Есть и еще одна помеха даже для самых одаренных студентов: эксформативные ассоциации в текстах Кафки – в отличие от, скажем, случаев Джойса или Паунда – не интертекстуальные и даже не исторические. Кафка работает скорее с первобытным детским материалом, откуда происходят и мифы; именно поэтому даже самые странные его истории мы склонны называть скорее кошмарными, чем сюрреалистичными. Эксформативные ассоциации в текстах Кафки довольно просты и одновременно очень богаты – настолько, что чаще всего их просто невозможно описать словами: попробуйте, например, попросить студента расшифровать смысл, кроющийся за этим рядом слов: мышь, мир, бежать, стены, сужающиеся, укрытие, мышеловка, кот и «кот съедает мышь».
Не говоря уже о том, что причудливая веселость Кафки находится за пределами понимания тех моих студентов, чьи нейронные резонансы сформированы в Америке[305]. Юмор Кафки не имеет ничего общего с культурным кодом современной американской индустрии юмора и развлечений. В нем нет рекурсивной игры слов или словесной эквилибристики, нет ни сарказма, ни высмеивания. В юморе Кафки нет физиологических шуток, как нет каламбуров про секс, и уж тем более нет стилизованных попыток восстать против устоявшихся норм. Нет пинчоновского фарса с банановой кожурой и бродячими аденоидами. Нет ротовского приапизма, или бартовской метапародии, или вудиалленовского нытья. Нет балаганных разворотов современных ситкомов, как нет не по годам развитых детей, острых на язык дедушек, циничных коллег-бунтарей на работе. И, наверное, наиболее чуждым для современной культуры выглядит то, что власть имущие в текстах Кафки – никогда не пустоголовые шуты, над которыми легко посмеяться: они всегда абсурдные, страшные и печальные одновременно, как лейтенант из «В исправительной колонии».

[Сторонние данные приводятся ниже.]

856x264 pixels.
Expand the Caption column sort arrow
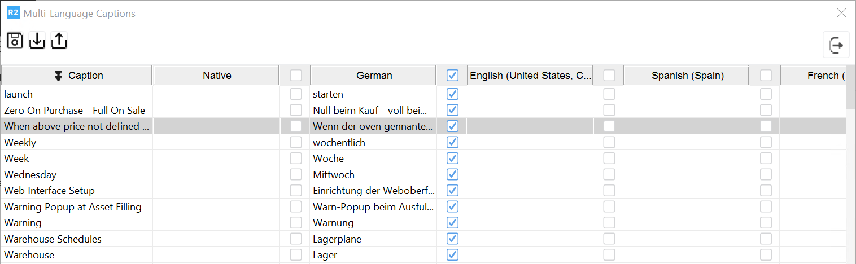58,76
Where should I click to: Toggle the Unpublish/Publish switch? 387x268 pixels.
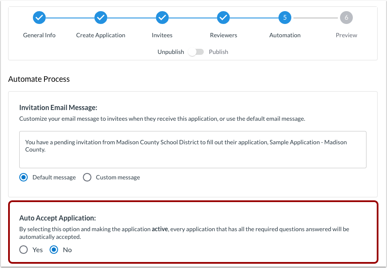(x=196, y=51)
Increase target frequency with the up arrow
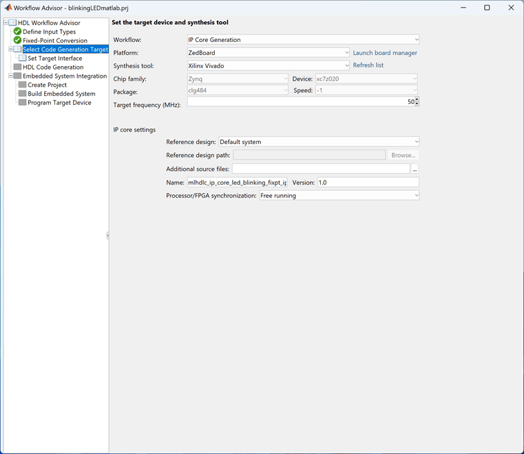Viewport: 524px width, 454px height. [417, 100]
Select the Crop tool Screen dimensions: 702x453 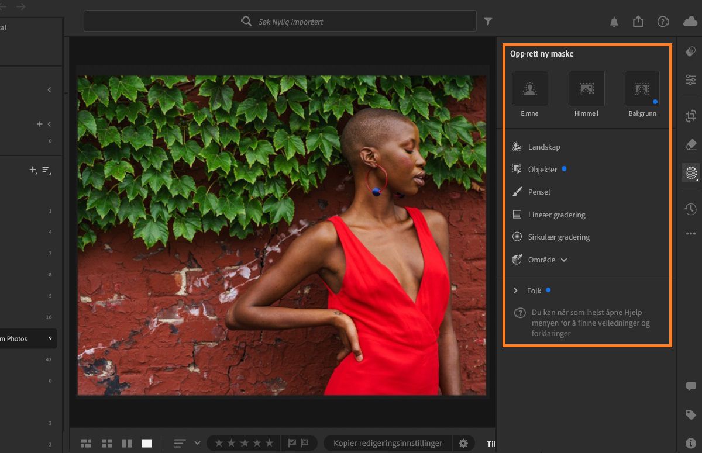691,115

Я вовсе не пытаюсь сказать, что для американских студентов Кафка слишком утонченный писатель. На самом деле единственная хоть сколько-нибудь эффективная стратегия в изучении чувства юмора Кафки, которую я придумал, заключается в обратном – в попытке убедить студентов, что Кафка отнюдь не утонченный писатель и даже антиутонченный. Заявить, что веселость Кафки скрывается именно в радикальной буквализации правды, которую мы привыкли воспринимать как метафору. Я высказываю предположение, что некоторые самые глубокие коллективные чувства можно выразить, лишь придав им форму «фигур речи», именно поэтому мы называем их «выражениями». Когда мы со студентами проходим «Превращение», я часто прошу их хорошенько подумать над тем, что на самом деле выражается, когда мы говорим о ком-то, что он «жуткий» или «мерзкий» или что ему пришлось «хлебнуть дерьма» на работе. Или перечитать «В исправительной колонии» в свете таких выражений, как «выговор» или «башку оторвать», или вспомнить пословицу «в среднем возрасте каждый имеет лицо, которое заслуживает». Или открыть «Голодаря», держа в голове такие выражения, как «голодный до внимания» или «изголодался по любви», а также учитывая двойной смысл термина «самоотречение» или даже такой невинный фактик, что «анорексия» происходит от греческого слова, означающего «желание».